TEXTE DU DOCUMENT:
◆ ◆ ◆ ◆

AL : Dans une célèbre chanson, Patrick Bruel s'adresse à des amis de jeunesse et d'école et leur donne rendez-vous dans dix ans. Dans l'avant-propos de votre livre, vous évoquez votre jeunesse, quelques-uns de vos amis, et ce que aura représenté pour votre ancienne amitié le rendez-vous de l'élection présidentielle de 2007. Vous écrivez que, «au bout du chemin, je me pose surtout cette question : comment certains membres de notre petite bande d'amis ont-ils pu se rallier au choix de Sarkozy ?», et vous ajoutez que, «Nous avions sans aucun doute un tronc intellectuel commun mais, à l'évidence, il cachait quelques dissonances», avant d'ajouter : «Qu'ils se souviennent aussi, mes amis qui ont voté Sarkozy, que, pour les philosophes grecs dont les réflexions, il est vrai, sont désormais considérées comme obsolètes par les éminences intellectuelles médiatisées, la démocratie n'était pas une technique de domination mais l'art de la liberté, et que le but, désormais tout aussi périmé, de la politique, était de remédier à l'inégalité de la société pour permettre à chacun d'être ce qu'il pouvait être au mieux». Qu'en est-il aujourd'hui de vos relations avec ces amis que vous évoquez ? Est-ce que leur légèreté n'a pas été rendue possible par une formation scolaire finalement superficielle et parce qu'ils croient, depuis, être de grands esprits, alors qu'ils ignorent beaucoup le monde dans lequel ils vivent ? Ce mépris que vous évoquez, pour la pensée, n'est-ce pas en définitive leur choix, finalement un droit, et qui explique l'élection de Sarkozy ? Des individus, un peuple, ont le droit d'être petits, mesquins, non ? !
GR : Lorsque l’on est devenu agrégé de l’Université ou que l’on est passé par une grande école, on ne peut pas affirmer que le temps nous a vraiment manqué pour réfléchir. C’est l’honnêteté intellectuelle qui est ici en cause. Pour la généralité du peuple, s’il existe un droit, ce n’est pas le droit à l’ignorance mais celui de s’instruire. La liberté n’est pas la possibilité de faire et de penser n’importe quoi. Savoir penser, cela s’apprend. Bombardés de sottises, cerveaux mis à la disposition des annonceurs, que peut-on reprocher aux électeurs en général ? Il y a les manipulateurs, il y a les manipulés.

◆ ◆ ◆ ◆

DONNÉES ENREGISTRÉES:
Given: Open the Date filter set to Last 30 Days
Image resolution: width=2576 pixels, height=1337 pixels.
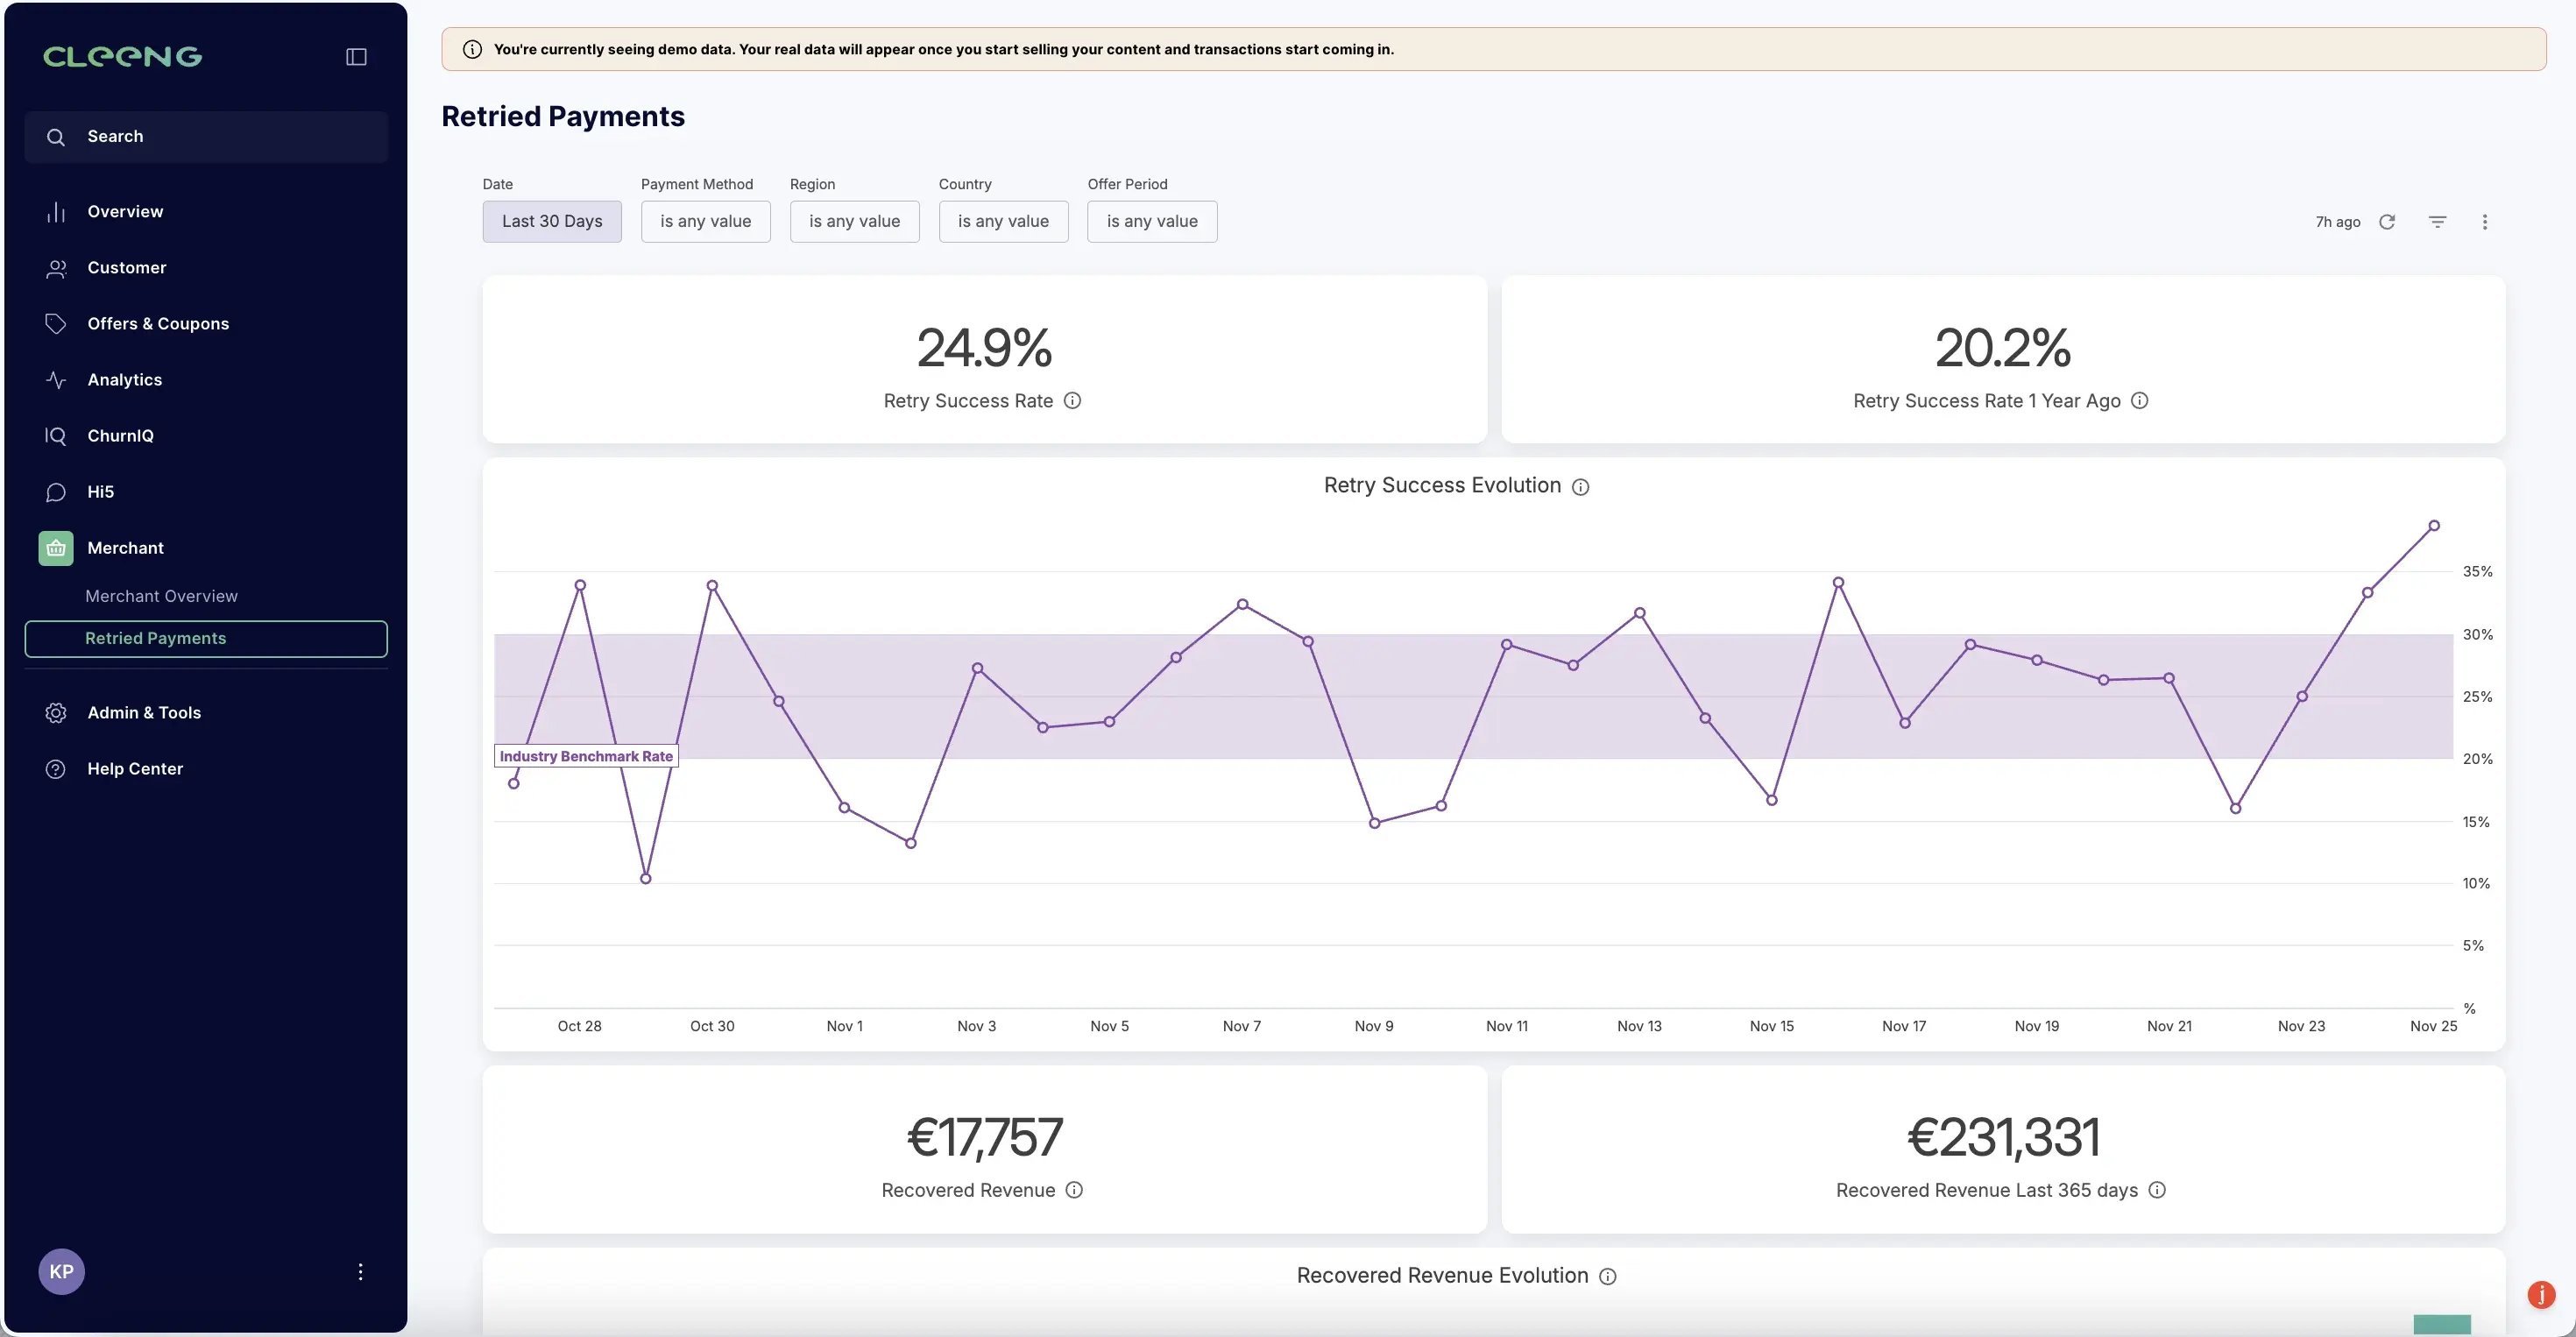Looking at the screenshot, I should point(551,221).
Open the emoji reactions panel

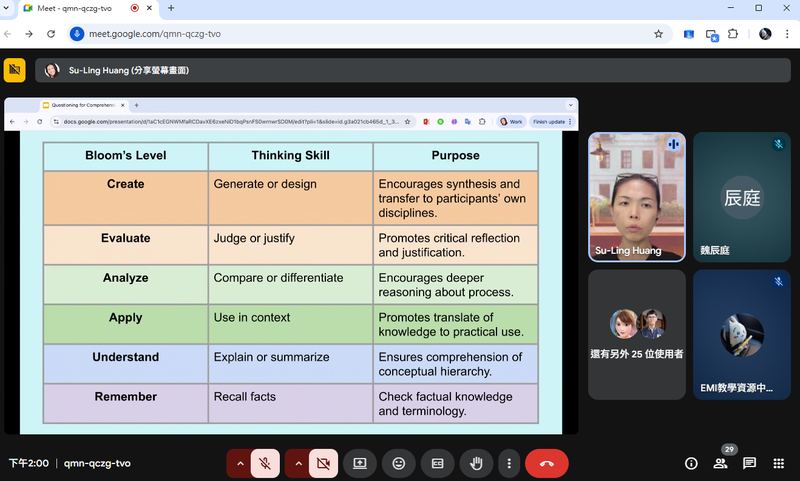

◆ ◆ ◆ ◆

Poursuivez l'entretien sur le vote d'anciens amis de jeunesse en faveur de Sarkozy, en reprenant juste après sa dernière phrase.

AL : Dans le chapitre «L'ordre de la nature», vous rappelez que, pour et selon Henri Laborit, «le problème central dans le cadre de l'organisation des sociétés humaines est bien, comme chez le rat de laboratoire, celui de la dominance et de la gratification hiérarchique». De ce point de vue, Nicolas Sarkozy n'incarne-t-il pas , par le physique et le comportement, du sujet obsédé par la volonté de domination et la valorisation-gratification ? Et est-ce que, depuis son élection, notre communauté française serait au niveau intellectuel puisque comportemental d'un troupeau de rats ?
GR : La conquête de l’Ouest en Amérique a suscité l’expression struggle for life. Le libéralisme, la droite, se sont directement inspirés de la formule et l’ont consacrée dans la pratique, par la loi du plus fort. Les plus forts, je parle ici de l’ensemble du pouvoir technocratique actuel, et les complices par pensée unique, nous considèrent effectivement comme des souris de laboratoires et nous manipulent comme tels. Un groupe de psychiatres a fait savoir qu’il allait se pencher sur le cas Sarkozy. Je ne suis pas psychiatre mais je crois qu’il ne faudrait surtout pas se contenter d’en rire : grand inventeur de subterfuges, avocat et manieur émérite de charabia, cet homme, est, politiquement, extrêmement dangereux.
AL : Vous rappelez cette conviction de Durkheim selon lequel «la solidarité est l'élément commun à toute existence sociale, propre à certaines espèces, dont les humanoïdes». Or, en votant pour N. Sarkozy, ses électeurs, électrices et donc certains de vos amis, ont voté contre la philosophie et la politique de la solidarité, mais par contre, lui sait être solidaire avec ses amis, puisqu'il a fait voter des lois, a adopté des principes de gestion, si on peut les nommer ainsi, qui ont favorisé ses amis fortunés. Finalement, M. Sarkozy n'est-il pas un homme d'une grande solidarité ? !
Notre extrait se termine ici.